Around two-thirds of primary care providers have trouble finding psychiatrists to refer their patients to, and patients that have access to the fraction of psychiatrists accepting new patients often get stuck on a waiting list for weeks or even months before their first visit.
Minded co-founder and CEO David Ronick said he’s experienced those frustrations firsthand.
“I’ve taken medication for anxiety and insomnia for over a decade, and it’s really changed my life for the better. But it’s also been difficult and expensive to get care from experts in psychiatry,” he told Fierce Healthcare.
Minded aims to ease access to prescription medications through its online platform. Founded last March, the digital psychiatry startup just banked $25 million in seed funding to expand its national footprint and treat more conditions.
Currently, the startup offers telehealth appointments and prescriptions for anxiety, depression and insomnia, and it can deliver medications directly to the patients' doors.
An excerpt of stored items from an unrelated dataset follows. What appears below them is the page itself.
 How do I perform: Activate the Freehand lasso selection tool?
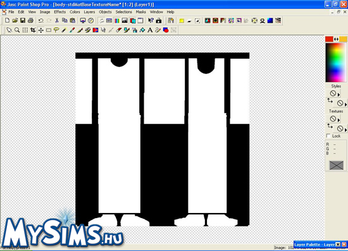pyautogui.click(x=56, y=30)
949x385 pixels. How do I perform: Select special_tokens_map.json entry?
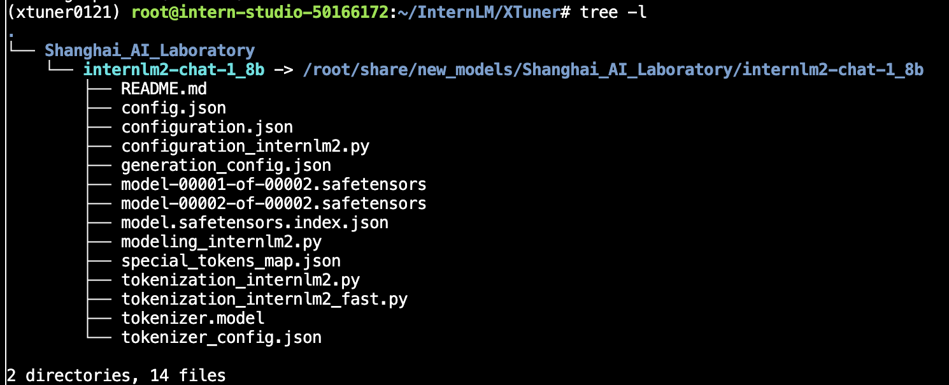tap(231, 261)
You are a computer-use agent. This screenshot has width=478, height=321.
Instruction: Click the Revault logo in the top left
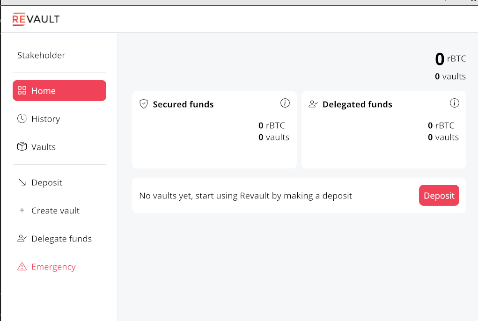[x=36, y=19]
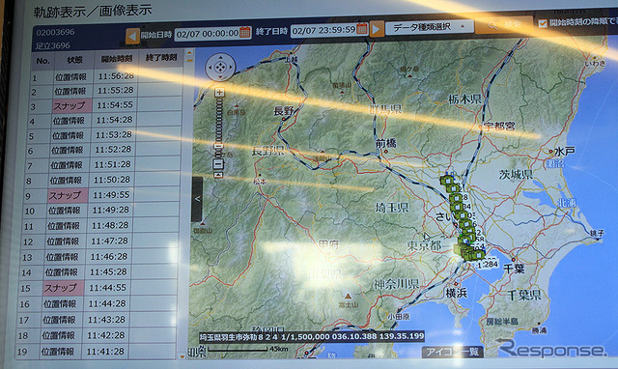Click the next day right arrow button

[x=377, y=29]
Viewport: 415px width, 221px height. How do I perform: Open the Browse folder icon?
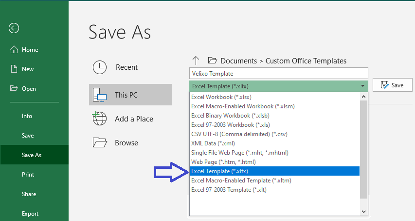click(x=100, y=142)
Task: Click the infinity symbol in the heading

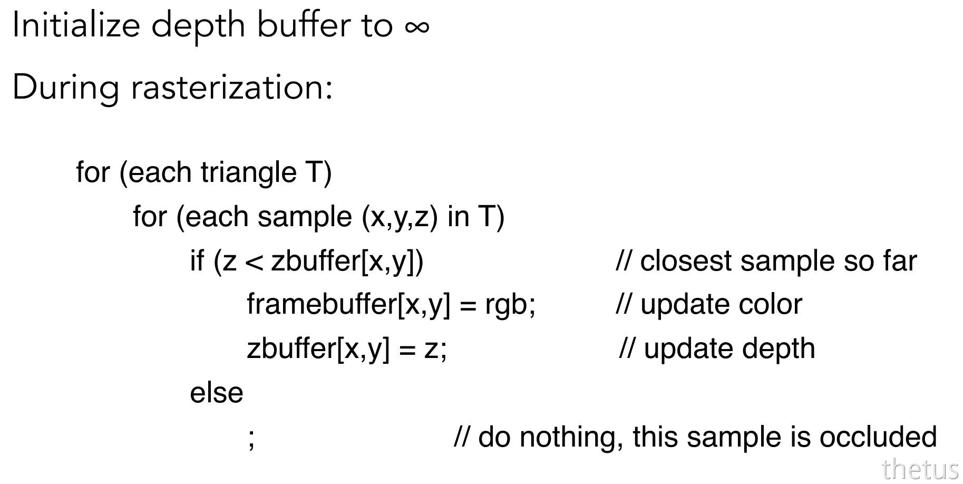Action: 417,27
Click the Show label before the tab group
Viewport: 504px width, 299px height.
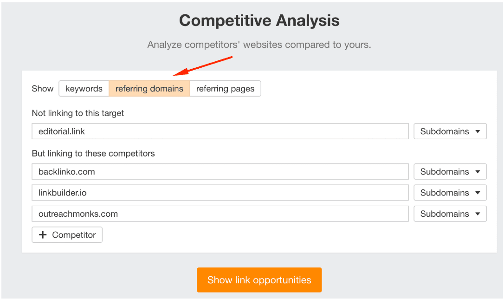pos(42,88)

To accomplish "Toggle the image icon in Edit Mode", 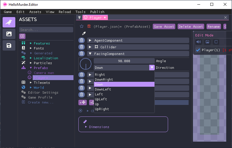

By offering a more accessible and convenient solution for those seeking pharmaceutical treatments for mental illness, Minded wants to be a leader in the national conversation around breaking down stigmas often associated with taking mental health medications.
“I personally was reluctant to try (mental health medications) at first and to talk about them, as are many people,” he said. “Our goal is to make it easy and affordable for everyone to get quality care and also to fight that stigma around taking mental health medications.”
The startup has more than 30 psychiatrists and psychiatric nurse practitioners in its medical team and plans to more than double that number in 2022, Ronick said.
The company is also exploring partnerships to tap into new psychiatric innovations including genetic testing and psychedelics for treatment-resistant depression.
Ronick said Minded’s position in the market—as a provider of digital psychiatry rather than teletherapy—uniquely positions the startup to go after exciting developments in behavioral health treatment.
“We’re the only company in this space that specializes in managing mental health medication. We don’t offer therapy, even though we agree that’s important,” he said. “That gives us an opportunity to go deeper, to provide innovative treatments. That’s something we always want to stay on the cutting edge of.”
Patients can access Minded's services for $65 a month, which the company says is less expensive than most insurance copayments for office visits and medications.
Their offerings aren’t yet covered by any insurance provider, though Ronick says the company is working toward partnering with payers.
Participating investors in the seed round include Streamlined Ventures, Link Ventures, The Tiger Fund, Unicorn Ventures, Trousdale Ventures, Gaingels, SALT Fund and TheFund along with the founders of Care.com, Bolt, Gravity Blanket, RXBAR and Gilt.com, plus venture debt from WTI.
“Americans are facing a mental health crisis, and the supply of psychiatric care isn’t keeping up with the rising demand,” said Ullas Naik, founder of Streamlined Ventures, in a statement. “Minded utilizes advanced technology to forge real human connections between people in need and the experts who can help them, in a way that can have a positive impact at scale.”
Minded currently provides services to patients in California, Florida, Illinois, New York, New Jersey, Pennsylvania and Texas.